Quand on n’a que l’humour...
Quand certains ont inventé la capoeira pour dénoncer et extérioriser les affres de l’esclavage et que d’autres ont choisi les affrontements violents et sanguinaires pour exprimer leur ras-le-bol, les Tunisiens ont, eux, choisi l’humour. Certes, ce n’est pas toujours le cas et des dérapages plus ou moins violents et plus ou moins graves sont recensés.
Toujours est-il, les Tunisiens ont toujours fait de l’humour leur arme « blanche », c’est à dire pacifique mais tellement acérée et lourde de sens. Pour preuve, lors des inondations, n’a-t-on pas vu des citoyens sortir de petites barques et des planches de surf dans les rues ? L’avion militaire libyen atterri en urgence en Tunisie n’a-t-il pas été mis en vente sur un site en ligne ? Les candidats aux élections présidentielles n’ont-ils pas été immédiatement tournés en dérision ? La hausse des prix des fruits et légumes n’a-t-elle pas donné lieu à des commentaires loufoques ? La grève des transporteurs de carburant et malgré les interminables files d’attente, n’a-t-elle pas été commentée avec force plaisanteries par les Tunisiens, qui trouvent, depuis la révolution, dans les réseaux sociaux un réel espace de liberté dans lequel ils mêlent, à profusion, critiques, insultes, ironie et humour ?
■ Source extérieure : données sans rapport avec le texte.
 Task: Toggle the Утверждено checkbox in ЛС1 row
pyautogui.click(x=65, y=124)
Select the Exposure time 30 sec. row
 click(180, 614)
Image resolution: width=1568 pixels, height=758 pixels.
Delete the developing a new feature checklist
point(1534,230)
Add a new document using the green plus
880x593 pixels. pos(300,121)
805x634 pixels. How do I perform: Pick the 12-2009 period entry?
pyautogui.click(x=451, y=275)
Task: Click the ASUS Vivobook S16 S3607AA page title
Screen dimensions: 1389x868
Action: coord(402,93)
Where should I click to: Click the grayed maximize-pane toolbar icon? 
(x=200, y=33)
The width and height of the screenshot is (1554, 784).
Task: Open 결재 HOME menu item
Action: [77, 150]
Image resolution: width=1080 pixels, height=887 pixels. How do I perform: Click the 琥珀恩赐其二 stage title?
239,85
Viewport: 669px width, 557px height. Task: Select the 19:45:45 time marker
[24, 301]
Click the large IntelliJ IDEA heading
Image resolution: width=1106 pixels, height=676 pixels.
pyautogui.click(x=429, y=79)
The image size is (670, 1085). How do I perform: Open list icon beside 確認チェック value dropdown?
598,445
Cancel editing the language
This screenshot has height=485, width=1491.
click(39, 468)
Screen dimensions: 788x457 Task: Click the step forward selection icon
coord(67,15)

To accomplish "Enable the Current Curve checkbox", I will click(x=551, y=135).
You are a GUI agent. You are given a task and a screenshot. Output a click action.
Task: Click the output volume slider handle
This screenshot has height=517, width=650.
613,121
C’est qu’à défaut d’en pleurer, les Tunisiens ont choisi de rire de leur quotidien qui est loin d’être simple, tranquille et serein. Même de l’actualité internationale, ils ont choisi de s’en mêler avec humour. Pour preuve, les commentaires hilarants sur les gilets jaunes ou encore les trolls sur les pages de certains personnages célèbres à l’instar de Barack Obama en 2011. Aujourd’hui et à l’approche des élections qui s’annoncent rudes et impitoyables, parions qu’on n’a pas fini de rire...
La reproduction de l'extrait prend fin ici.